▶ _PROBLEM_: Find and copy each line in the material below where the string "this" occurs.

▶ _AVAILABLE RECORDS_:
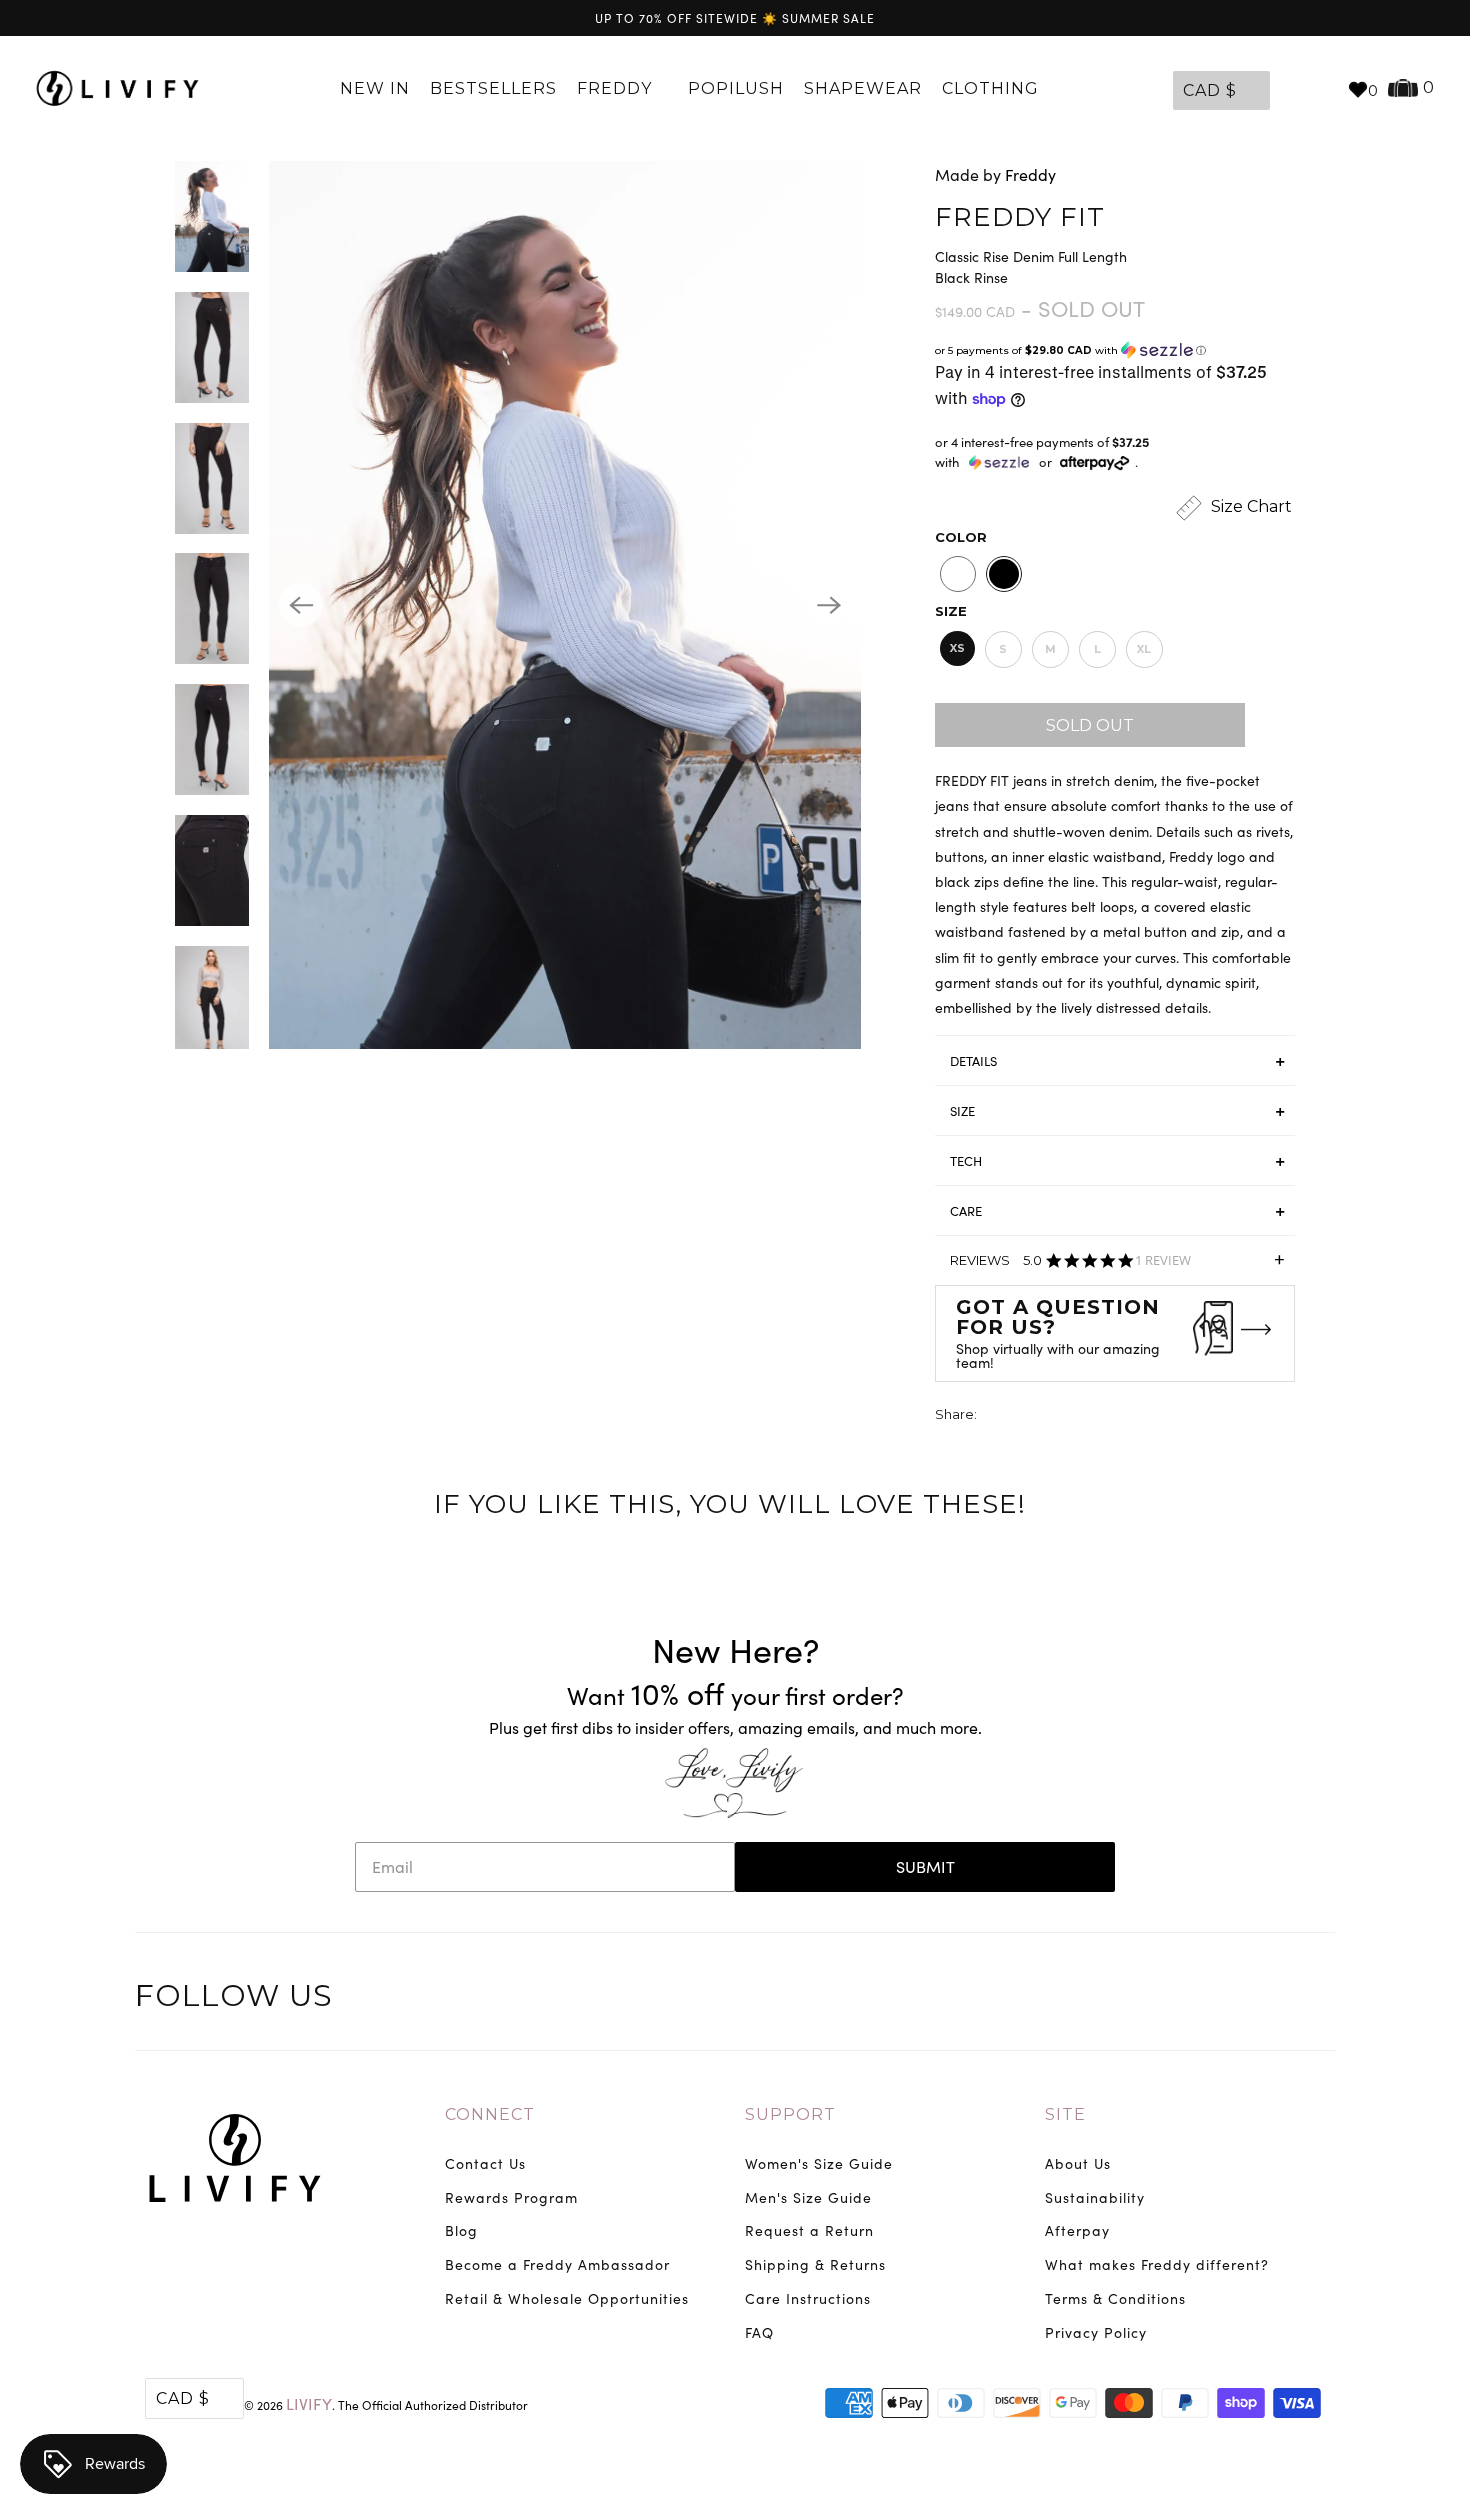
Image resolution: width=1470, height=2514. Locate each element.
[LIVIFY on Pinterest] (1275, 1999)
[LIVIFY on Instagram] (1317, 1999)
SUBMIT (925, 1866)
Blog (461, 2230)
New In (375, 88)
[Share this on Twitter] (994, 1416)
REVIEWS (1117, 1266)
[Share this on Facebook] (1031, 1416)
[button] (1115, 350)
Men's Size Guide (808, 2197)
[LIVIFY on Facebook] (1234, 1999)
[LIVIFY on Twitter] (1192, 1999)
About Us (1078, 2163)
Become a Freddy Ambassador (557, 2264)
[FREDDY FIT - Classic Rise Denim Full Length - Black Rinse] (565, 605)
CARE (966, 1211)
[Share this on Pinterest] (1068, 1416)
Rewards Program (511, 2197)
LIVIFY (309, 2403)
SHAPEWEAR (863, 88)
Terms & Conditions (1115, 2298)
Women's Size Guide (819, 2163)
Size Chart (1249, 506)
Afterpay (1077, 2230)
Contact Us (485, 2163)
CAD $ (1210, 90)
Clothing (993, 88)
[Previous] (301, 605)
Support (790, 2114)
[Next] (829, 605)
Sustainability (1095, 2197)
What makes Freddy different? (1157, 2264)
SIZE (962, 1111)
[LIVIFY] (117, 89)
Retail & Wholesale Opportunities (567, 2298)
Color (961, 537)
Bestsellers (493, 88)
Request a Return (809, 2230)
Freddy (617, 88)
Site (1065, 2114)
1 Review (1163, 1260)
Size (951, 611)
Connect (490, 2114)
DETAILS (973, 1061)
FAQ (759, 2332)
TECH (966, 1161)
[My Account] (1290, 89)
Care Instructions (808, 2298)
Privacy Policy (1096, 2332)
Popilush (736, 88)
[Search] (1322, 89)
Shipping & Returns (815, 2264)
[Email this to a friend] (1105, 1416)
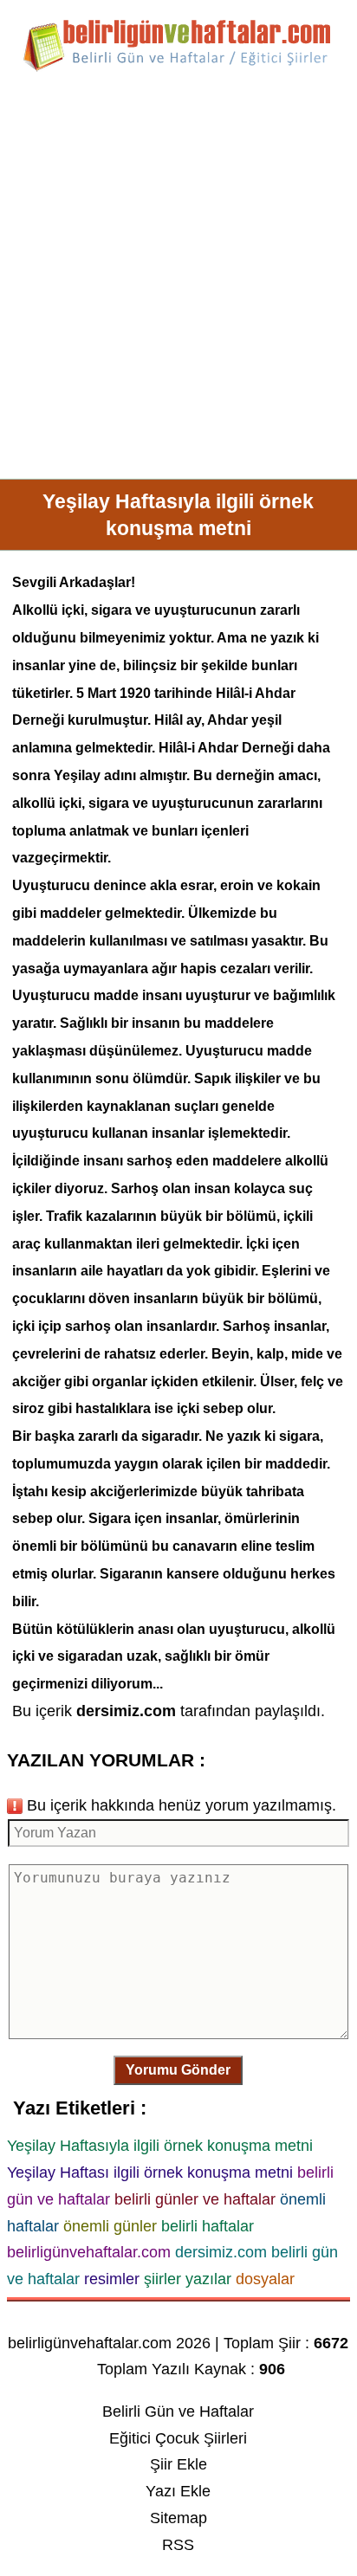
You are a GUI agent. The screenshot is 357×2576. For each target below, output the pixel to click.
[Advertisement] (178, 282)
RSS (178, 2544)
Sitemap (178, 2518)
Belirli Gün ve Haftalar (178, 2411)
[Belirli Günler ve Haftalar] (178, 68)
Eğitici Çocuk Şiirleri (178, 2438)
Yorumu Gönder (178, 2070)
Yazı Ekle (178, 2491)
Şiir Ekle (178, 2464)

▶ _OUTPUT BELOW_:
[Share this on Twitter] (994, 1416)
[Share this on Facebook] (1031, 1416)
[Share this on Pinterest] (1068, 1416)
[Email this to a friend] (1105, 1416)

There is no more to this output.